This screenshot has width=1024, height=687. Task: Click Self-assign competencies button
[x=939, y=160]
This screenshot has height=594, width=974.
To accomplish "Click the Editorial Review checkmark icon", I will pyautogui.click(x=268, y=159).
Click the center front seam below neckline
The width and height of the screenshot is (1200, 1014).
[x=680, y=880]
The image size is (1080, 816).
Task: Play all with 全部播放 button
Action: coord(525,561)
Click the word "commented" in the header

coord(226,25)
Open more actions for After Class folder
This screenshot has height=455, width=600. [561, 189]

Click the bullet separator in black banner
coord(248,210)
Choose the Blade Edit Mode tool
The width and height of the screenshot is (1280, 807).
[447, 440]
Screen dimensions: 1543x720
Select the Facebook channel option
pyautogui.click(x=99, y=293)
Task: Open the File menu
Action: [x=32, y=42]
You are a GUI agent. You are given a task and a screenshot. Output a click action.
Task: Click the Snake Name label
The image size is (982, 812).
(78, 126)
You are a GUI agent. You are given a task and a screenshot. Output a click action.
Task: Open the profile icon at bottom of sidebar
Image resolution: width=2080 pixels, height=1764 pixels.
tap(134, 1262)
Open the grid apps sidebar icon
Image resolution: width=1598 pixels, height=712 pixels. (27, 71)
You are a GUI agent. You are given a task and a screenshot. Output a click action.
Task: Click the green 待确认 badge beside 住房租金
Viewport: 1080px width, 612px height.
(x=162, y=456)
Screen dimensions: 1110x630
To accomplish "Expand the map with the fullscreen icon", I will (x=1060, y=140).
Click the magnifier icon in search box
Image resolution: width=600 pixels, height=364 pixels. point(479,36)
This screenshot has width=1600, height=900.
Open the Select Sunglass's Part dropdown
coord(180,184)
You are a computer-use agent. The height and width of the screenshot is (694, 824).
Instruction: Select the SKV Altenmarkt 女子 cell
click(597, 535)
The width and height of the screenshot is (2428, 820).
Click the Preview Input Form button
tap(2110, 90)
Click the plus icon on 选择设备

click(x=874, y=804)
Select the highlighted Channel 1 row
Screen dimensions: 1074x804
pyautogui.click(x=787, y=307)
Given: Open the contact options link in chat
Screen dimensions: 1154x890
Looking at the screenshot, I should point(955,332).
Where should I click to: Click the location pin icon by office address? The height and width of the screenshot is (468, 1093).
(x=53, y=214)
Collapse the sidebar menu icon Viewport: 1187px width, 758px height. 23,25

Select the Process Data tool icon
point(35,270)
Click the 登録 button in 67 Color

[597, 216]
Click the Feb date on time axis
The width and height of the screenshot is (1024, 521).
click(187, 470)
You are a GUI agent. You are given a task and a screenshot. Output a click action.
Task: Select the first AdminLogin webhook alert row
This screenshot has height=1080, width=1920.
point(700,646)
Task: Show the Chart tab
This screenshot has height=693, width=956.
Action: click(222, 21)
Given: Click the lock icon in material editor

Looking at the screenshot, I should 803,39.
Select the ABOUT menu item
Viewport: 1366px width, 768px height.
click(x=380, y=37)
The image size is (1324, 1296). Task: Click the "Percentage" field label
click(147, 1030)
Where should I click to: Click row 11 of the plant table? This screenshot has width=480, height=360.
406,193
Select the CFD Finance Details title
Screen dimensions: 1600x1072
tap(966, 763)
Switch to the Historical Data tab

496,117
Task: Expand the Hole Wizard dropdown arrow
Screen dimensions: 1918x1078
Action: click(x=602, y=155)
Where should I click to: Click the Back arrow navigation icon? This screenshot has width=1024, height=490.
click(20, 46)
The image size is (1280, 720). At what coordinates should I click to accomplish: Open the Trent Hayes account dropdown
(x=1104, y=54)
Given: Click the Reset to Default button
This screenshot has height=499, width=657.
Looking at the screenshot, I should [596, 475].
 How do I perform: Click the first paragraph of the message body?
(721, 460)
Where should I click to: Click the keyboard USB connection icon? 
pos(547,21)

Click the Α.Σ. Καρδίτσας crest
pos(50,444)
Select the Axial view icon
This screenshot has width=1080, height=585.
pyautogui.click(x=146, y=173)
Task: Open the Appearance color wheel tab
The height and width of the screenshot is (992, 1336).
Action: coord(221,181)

**********

[Task to carry out] Reproduce every line of the material above without any change.

[Solution to this task]
This screenshot has width=1024, height=687. Task: Click Self-assign competencies button
[x=939, y=160]
This screenshot has height=594, width=974.
To accomplish "Click the Editorial Review checkmark icon", I will pyautogui.click(x=268, y=159).
Click the center front seam below neckline
The width and height of the screenshot is (1200, 1014).
[x=680, y=880]
The image size is (1080, 816).
Task: Play all with 全部播放 button
Action: coord(525,561)
Click the word "commented" in the header

coord(226,25)
Open more actions for After Class folder
This screenshot has height=455, width=600. [561, 189]

Click the bullet separator in black banner
coord(248,210)
Choose the Blade Edit Mode tool
The width and height of the screenshot is (1280, 807).
[447, 440]
Screen dimensions: 1543x720
Select the Facebook channel option
pyautogui.click(x=99, y=293)
Task: Open the File menu
Action: [x=32, y=42]
You are a GUI agent. You are given a task and a screenshot. Output a click action.
Task: Click the Snake Name label
The image size is (982, 812).
(78, 126)
You are a GUI agent. You are given a task and a screenshot. Output a click action.
Task: Open the profile icon at bottom of sidebar
Image resolution: width=2080 pixels, height=1764 pixels.
tap(134, 1262)
Open the grid apps sidebar icon
Image resolution: width=1598 pixels, height=712 pixels. (27, 71)
You are a GUI agent. You are given a task and a screenshot. Output a click action.
Task: Click the green 待确认 badge beside 住房租金
Viewport: 1080px width, 612px height.
(x=162, y=456)
Screen dimensions: 1110x630
To accomplish "Expand the map with the fullscreen icon", I will (x=1060, y=140).
Click the magnifier icon in search box
Image resolution: width=600 pixels, height=364 pixels. point(479,36)
This screenshot has width=1600, height=900.
Open the Select Sunglass's Part dropdown
coord(180,184)
You are a computer-use agent. The height and width of the screenshot is (694, 824).
Instruction: Select the SKV Altenmarkt 女子 cell
click(597, 535)
The width and height of the screenshot is (2428, 820).
Click the Preview Input Form button
tap(2110, 90)
Click the plus icon on 选择设备

click(x=874, y=804)
Select the highlighted Channel 1 row
Screen dimensions: 1074x804
pyautogui.click(x=787, y=307)
Given: Open the contact options link in chat
Screen dimensions: 1154x890
Looking at the screenshot, I should point(955,332).
Where should I click to: Click the location pin icon by office address? The height and width of the screenshot is (468, 1093).
(x=53, y=214)
Collapse the sidebar menu icon Viewport: 1187px width, 758px height. 23,25

Select the Process Data tool icon
point(35,270)
Click the 登録 button in 67 Color

[597, 216]
Click the Feb date on time axis
The width and height of the screenshot is (1024, 521).
click(187, 470)
You are a GUI agent. You are given a task and a screenshot. Output a click action.
Task: Select the first AdminLogin webhook alert row
This screenshot has height=1080, width=1920.
point(700,646)
Task: Show the Chart tab
This screenshot has height=693, width=956.
Action: click(222, 21)
Given: Click the lock icon in material editor

Looking at the screenshot, I should 803,39.
Select the ABOUT menu item
Viewport: 1366px width, 768px height.
click(x=380, y=37)
The image size is (1324, 1296). Task: Click the "Percentage" field label
click(147, 1030)
Where should I click to: Click row 11 of the plant table? This screenshot has width=480, height=360.
406,193
Select the CFD Finance Details title
Screen dimensions: 1600x1072
tap(966, 763)
Switch to the Historical Data tab

496,117
Task: Expand the Hole Wizard dropdown arrow
Screen dimensions: 1918x1078
Action: click(x=602, y=155)
Where should I click to: Click the Back arrow navigation icon? This screenshot has width=1024, height=490.
click(20, 46)
The image size is (1280, 720). At what coordinates should I click to accomplish: Open the Trent Hayes account dropdown
(x=1104, y=54)
Given: Click the Reset to Default button
This screenshot has height=499, width=657.
Looking at the screenshot, I should [596, 475].
 How do I perform: Click the first paragraph of the message body?
(721, 460)
Where should I click to: Click the keyboard USB connection icon? 
pos(547,21)

Click the Α.Σ. Καρδίτσας crest
pos(50,444)
Select the Axial view icon
This screenshot has width=1080, height=585.
pyautogui.click(x=146, y=173)
Task: Open the Appearance color wheel tab
The height and width of the screenshot is (992, 1336).
Action: coord(221,181)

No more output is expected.